Platform engineering is an effective approach for creating simple abstractions that help developers spend more time on business logic and enable businesses to achieve results faster while understanding the relationship between infrastructure costs and efficiency.

Platform engineering has evolved from combining the concepts of SysOps, DevOps, and SRE. In this evolution, some responsibilities from these disciplines have been shifted to developers as the owners of services.

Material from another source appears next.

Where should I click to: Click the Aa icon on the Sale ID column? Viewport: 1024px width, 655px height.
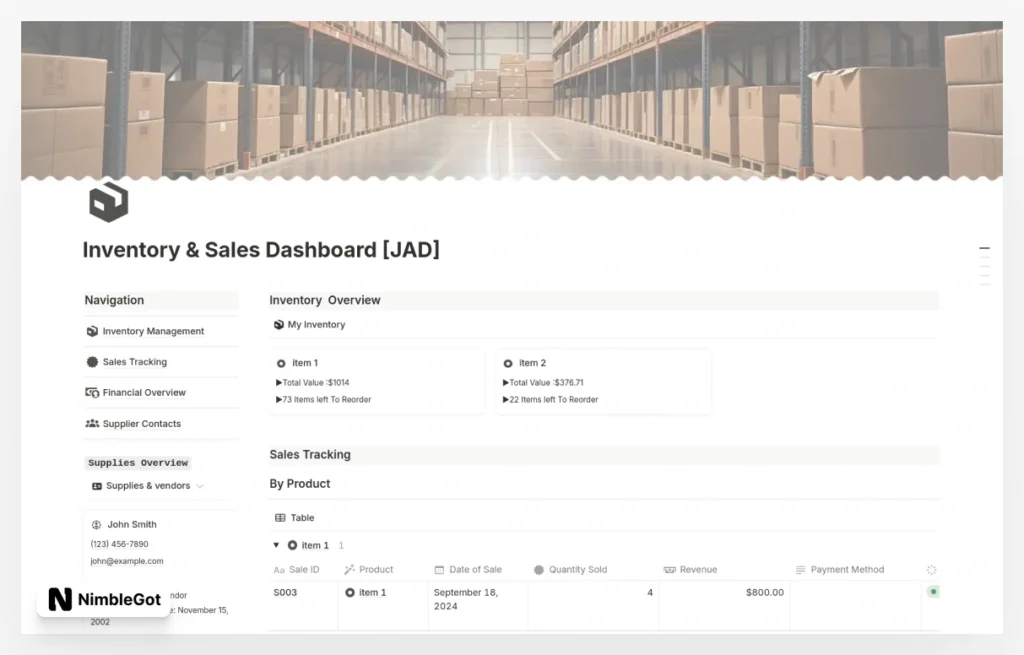coord(277,569)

Implementing a platform should be gradual and considerate of the requirements of developers, business needs, and best practices in the field. The Lean framework and Change Management can be utilized for this purpose.

Depending on the type of changes, different actions and tools may be required, but the overall approach remains the same.

Good luck in your efforts to create a better platform for both developers and the business!